» **Work instructions**:
The entries that follow include a run beginning at the line with "Task: Click the cloud upload icon" and ending at the line with "You are a computer-use agent. Screen dimensions: 1568x652"; restate that run word for word and leave the rest out.
**** The data
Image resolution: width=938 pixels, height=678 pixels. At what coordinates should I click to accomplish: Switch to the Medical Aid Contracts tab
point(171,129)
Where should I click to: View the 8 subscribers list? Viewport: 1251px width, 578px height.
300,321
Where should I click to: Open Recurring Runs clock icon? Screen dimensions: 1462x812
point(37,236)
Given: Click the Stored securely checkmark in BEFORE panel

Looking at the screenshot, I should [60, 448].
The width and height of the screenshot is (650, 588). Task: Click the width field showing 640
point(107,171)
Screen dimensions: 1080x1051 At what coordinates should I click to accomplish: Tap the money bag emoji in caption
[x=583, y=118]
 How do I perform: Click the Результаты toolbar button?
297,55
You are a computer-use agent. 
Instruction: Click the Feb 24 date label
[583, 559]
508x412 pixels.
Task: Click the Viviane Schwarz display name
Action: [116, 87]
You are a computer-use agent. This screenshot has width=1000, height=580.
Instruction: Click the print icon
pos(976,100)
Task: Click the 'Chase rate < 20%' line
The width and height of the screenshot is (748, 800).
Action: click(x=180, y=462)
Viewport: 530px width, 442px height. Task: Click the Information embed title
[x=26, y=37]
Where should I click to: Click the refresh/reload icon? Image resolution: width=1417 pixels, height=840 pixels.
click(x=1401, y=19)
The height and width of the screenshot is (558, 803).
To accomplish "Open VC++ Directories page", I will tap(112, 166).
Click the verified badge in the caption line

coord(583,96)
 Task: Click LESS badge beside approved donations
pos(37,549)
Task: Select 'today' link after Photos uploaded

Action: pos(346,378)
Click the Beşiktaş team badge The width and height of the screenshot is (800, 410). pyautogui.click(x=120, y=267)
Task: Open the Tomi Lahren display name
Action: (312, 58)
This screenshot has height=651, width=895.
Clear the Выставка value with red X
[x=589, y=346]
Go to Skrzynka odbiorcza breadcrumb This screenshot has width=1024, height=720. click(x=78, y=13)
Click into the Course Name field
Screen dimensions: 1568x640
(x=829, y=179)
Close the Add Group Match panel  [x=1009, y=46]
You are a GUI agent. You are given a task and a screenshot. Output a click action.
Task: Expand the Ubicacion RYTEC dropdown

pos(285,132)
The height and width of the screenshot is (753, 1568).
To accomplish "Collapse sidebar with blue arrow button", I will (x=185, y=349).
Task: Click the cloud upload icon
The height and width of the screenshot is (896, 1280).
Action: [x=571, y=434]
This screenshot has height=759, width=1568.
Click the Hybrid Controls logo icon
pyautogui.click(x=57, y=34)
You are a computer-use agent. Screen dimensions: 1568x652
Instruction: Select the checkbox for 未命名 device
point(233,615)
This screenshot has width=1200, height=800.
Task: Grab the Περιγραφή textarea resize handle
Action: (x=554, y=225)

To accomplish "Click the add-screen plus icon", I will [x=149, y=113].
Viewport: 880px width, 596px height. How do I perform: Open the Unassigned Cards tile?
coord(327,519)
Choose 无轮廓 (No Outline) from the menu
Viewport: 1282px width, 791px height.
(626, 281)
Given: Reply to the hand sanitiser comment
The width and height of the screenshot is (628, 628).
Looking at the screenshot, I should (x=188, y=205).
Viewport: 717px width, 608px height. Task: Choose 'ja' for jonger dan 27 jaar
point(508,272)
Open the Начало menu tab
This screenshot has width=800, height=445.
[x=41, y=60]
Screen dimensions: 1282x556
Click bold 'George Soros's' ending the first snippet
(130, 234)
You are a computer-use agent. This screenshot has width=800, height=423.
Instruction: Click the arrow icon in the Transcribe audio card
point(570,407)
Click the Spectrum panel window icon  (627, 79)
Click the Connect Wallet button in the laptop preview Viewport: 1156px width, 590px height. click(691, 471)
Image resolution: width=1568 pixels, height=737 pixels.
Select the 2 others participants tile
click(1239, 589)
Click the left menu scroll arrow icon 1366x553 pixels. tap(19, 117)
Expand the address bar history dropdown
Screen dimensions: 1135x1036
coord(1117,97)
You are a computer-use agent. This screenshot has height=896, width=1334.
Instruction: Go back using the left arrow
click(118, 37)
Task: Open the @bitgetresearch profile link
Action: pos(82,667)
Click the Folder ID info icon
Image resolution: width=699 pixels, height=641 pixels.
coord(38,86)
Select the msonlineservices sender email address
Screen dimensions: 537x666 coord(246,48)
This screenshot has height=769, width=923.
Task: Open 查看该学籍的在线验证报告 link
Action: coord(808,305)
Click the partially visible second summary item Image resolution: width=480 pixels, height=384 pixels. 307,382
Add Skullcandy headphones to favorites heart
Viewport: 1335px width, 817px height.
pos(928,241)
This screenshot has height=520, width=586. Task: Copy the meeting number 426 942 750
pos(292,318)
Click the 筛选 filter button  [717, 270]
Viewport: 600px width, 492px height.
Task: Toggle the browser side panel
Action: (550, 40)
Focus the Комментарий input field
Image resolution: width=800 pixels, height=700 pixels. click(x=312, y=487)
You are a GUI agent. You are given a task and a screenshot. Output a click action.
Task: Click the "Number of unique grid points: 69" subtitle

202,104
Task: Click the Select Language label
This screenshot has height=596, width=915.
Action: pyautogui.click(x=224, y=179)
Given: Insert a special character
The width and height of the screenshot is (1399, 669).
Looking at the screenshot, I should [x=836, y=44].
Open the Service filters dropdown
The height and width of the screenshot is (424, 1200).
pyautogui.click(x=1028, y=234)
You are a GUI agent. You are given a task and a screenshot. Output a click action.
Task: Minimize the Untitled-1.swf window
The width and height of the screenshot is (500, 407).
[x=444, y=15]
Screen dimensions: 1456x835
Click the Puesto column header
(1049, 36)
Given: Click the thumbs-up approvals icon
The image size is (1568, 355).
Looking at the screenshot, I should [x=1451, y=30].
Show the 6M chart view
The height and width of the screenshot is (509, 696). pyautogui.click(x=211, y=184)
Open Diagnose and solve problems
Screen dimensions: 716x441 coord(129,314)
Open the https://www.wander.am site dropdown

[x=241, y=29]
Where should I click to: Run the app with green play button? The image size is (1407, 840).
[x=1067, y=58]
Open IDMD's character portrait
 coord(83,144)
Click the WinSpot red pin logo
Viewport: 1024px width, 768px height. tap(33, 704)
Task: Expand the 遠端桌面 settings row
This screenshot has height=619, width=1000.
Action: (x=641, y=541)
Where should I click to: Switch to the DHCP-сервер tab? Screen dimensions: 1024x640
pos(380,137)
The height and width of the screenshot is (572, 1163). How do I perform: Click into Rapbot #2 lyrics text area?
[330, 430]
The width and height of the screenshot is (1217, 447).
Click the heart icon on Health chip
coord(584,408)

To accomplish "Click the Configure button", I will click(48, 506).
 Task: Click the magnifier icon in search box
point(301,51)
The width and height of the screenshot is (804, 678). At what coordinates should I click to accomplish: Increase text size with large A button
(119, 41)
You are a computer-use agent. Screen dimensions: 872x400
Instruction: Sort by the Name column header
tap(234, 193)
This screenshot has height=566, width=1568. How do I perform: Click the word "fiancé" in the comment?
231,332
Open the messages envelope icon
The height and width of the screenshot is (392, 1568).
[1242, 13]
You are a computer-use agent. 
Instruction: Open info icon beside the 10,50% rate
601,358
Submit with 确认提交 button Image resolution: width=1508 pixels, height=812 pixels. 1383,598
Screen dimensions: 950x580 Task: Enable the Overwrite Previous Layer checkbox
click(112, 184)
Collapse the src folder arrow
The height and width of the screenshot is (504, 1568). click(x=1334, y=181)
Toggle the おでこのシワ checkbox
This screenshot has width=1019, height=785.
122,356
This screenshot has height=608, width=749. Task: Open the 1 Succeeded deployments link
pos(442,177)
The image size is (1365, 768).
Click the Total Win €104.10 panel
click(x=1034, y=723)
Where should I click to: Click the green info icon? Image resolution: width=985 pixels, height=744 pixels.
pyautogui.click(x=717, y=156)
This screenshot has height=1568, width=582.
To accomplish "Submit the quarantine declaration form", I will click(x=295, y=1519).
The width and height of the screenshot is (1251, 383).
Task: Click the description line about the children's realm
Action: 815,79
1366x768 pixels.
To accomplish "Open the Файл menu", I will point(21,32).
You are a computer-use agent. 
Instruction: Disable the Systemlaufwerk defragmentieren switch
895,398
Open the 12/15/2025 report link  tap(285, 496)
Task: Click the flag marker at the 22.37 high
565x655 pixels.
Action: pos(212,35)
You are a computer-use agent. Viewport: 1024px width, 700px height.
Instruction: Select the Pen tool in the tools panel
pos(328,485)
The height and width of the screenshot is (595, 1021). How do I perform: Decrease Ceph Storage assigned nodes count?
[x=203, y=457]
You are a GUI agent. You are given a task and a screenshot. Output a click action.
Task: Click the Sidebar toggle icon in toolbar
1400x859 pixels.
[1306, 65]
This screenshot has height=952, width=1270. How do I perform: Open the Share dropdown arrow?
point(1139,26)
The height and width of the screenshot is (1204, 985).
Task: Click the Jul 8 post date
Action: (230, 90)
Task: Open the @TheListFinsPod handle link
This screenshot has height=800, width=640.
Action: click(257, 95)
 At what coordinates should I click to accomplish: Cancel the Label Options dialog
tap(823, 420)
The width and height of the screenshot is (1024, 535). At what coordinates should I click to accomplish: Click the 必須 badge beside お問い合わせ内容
********
» **Response**:
Task: Click the cloud upload icon
The height and width of the screenshot is (896, 1280).
Action: [x=571, y=434]
This screenshot has height=759, width=1568.
Click the Hybrid Controls logo icon
pyautogui.click(x=57, y=34)
You are a computer-use agent. Screen dimensions: 1568x652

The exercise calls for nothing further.